##### Excerpt to read #####

# Kenyan sand boa help



## mistachicken (10 mo ago)

Hello, I am a new reptile owner and have 1 baby Kenyan sand boa who I've had for about 3 months. She's only eaten a few times and Ive been getting more and more worried. I feed her small pinkies, thawed, and whenever I feed her she seems to nip it and kind of kiss it but she has only striked once out of tens of times I've tried to feed her. She is about 8 inches long and getting very skinny. 
An Issue I think could be related is her shedding. About a month ago she shedded and failed to shed her tail, this has remained on her even untill after the next shed, which was about a week ago. She's still struggling to shed many parts of her and I worry this could not only be contributing to her appetite issues but also be an issue in itself.
Issues im looking into
-temperature- I've noticed the temperature is a few degrees too low and I am shortly going to increase the thermostat.
-humidity- I don't have a hydrometer and I'm looking into getting one, the substrate is snake sand and she has a small water bowl.
thanks!


----------



## ian14 (Jan 2, 2008)

You need to give us a LOT more to help here.
What is she kept in, what heat source do you have, how you are measuring the temperature.
That's for starters!


----------



## mistachicken (10 mo ago)

oh ok, heres the information on how she's kept:
-a 20 × 16 inch ish vivarium with a glass ceiling and window on the front (opening top).
-heat mat on the left side of the Viv
-im measuring the temp with a small metal thermometer in the hottest corner of the Viv, which is still only about 28 degrees C (I'm going to increase the temp shortly)
-the light is a decorative lamp on the glass ceiling of the Viv, which I turn on during the day
there's a generally consistent 1-2 inch covering of sand substrate
-props: 1 driftwood log that serves as a climbing place for her, the small water bowl, a rock hide (exoterra), and a smaller coconut hide that came with the viv
Hope this helps.


----------



## ian14 (Jan 2, 2008)

##### Given information #####

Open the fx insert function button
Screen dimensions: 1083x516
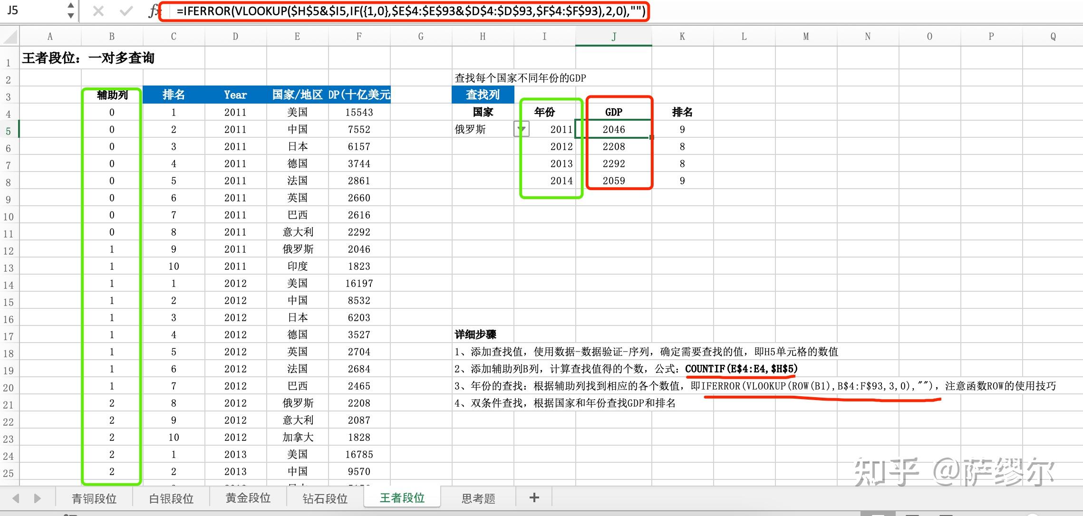coord(153,11)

#####

__What you need to do__:
(a) In the Kenyan sand boa thread, what temperature does the thermometer in the hottest corner of the vivarium read?
(b) Extend the Kenyan sand boa thread onward from the point at which it stops.
The lines bear no relation to the thread about the Kenyan sand boa.

__Answers given__:
(a) About 28 degrees C.

(b)
Heating is the issue. A heat mat simply does not work on its own. In a heated room, to provide a local hotspot, great. But not as you have it.
You need to be providing a warm end of 32C, and a basking spot of about 35.
To do this you need to completely rethink your husbandry. An overhead heater is essential. I would recommend a halogen bulb or spot lamp. You will need a dimming thermostat to control the temperature, and a digital thermometer to check the temperature. This will also need a different viv, as 16 inches is too low for such a heater, unless you are quite good with DIY, so that you can cut a hole in the roof.
Overnight heating isn't needed.
I would strongly suggest rehoming this snake, sand boas are not suitable as a first snake, they do have a lot of finicky behaviours. They are not handleable, and are almost never seen.
They also appreciate a good depth of substrate, several inches not 1 or 2.


----------



## TheHouseofReptilez (Sep 26, 2021)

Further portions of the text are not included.